(Dataset records Opens)
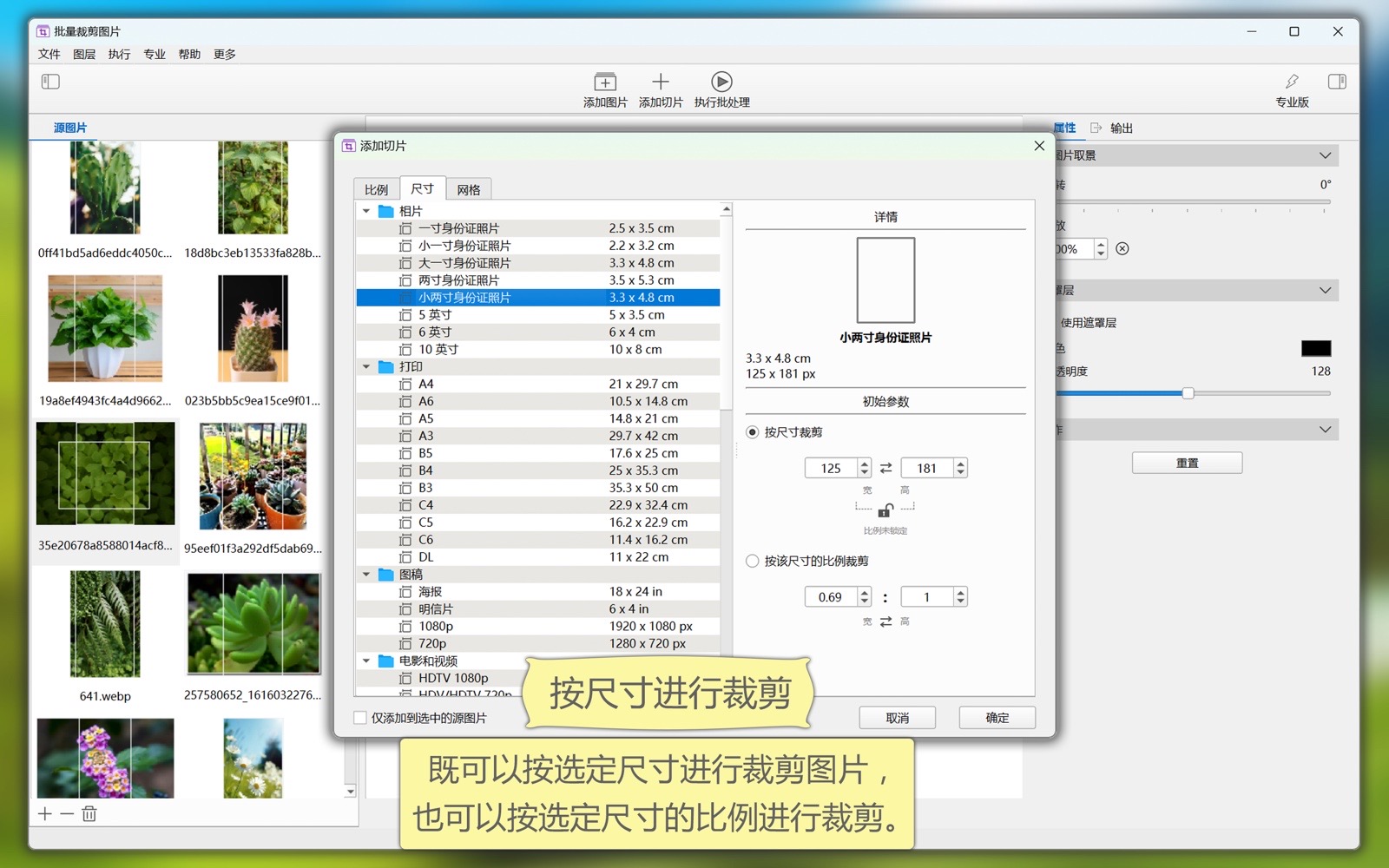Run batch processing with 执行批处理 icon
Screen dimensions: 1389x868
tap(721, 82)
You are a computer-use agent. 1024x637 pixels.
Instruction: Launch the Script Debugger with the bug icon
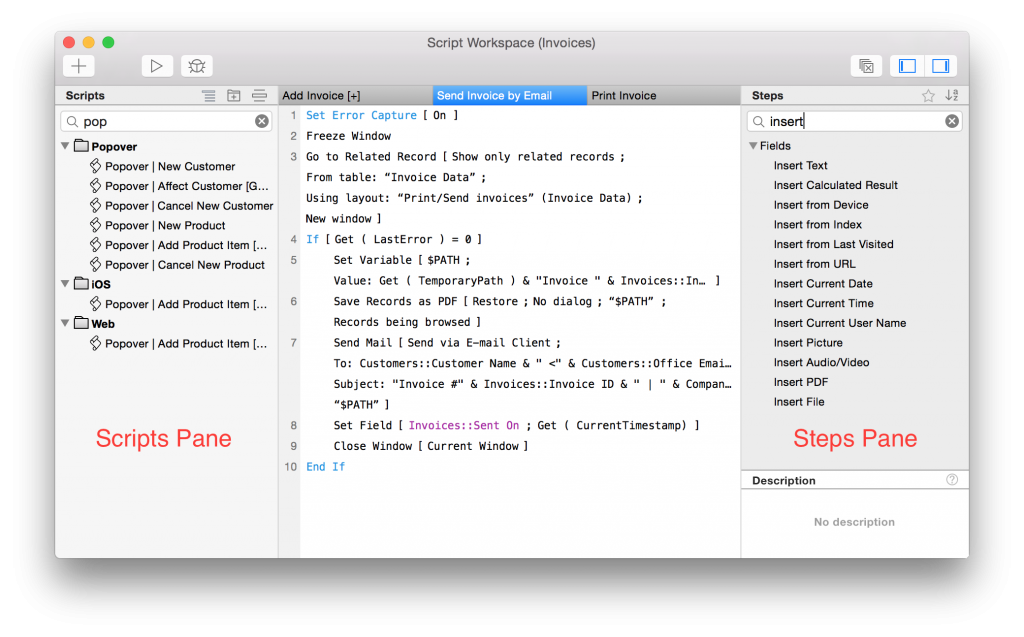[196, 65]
(Dataset records Closes)
Give again, word for word, the lines above from the one with "You are a computer-use" through the final line of the data, both ends included. Do not copy any picture.

Exercise solution |
You are a computer-use agent. 1024x637 pixels.
Instruction: Launch the Script Debugger with the bug icon
[196, 65]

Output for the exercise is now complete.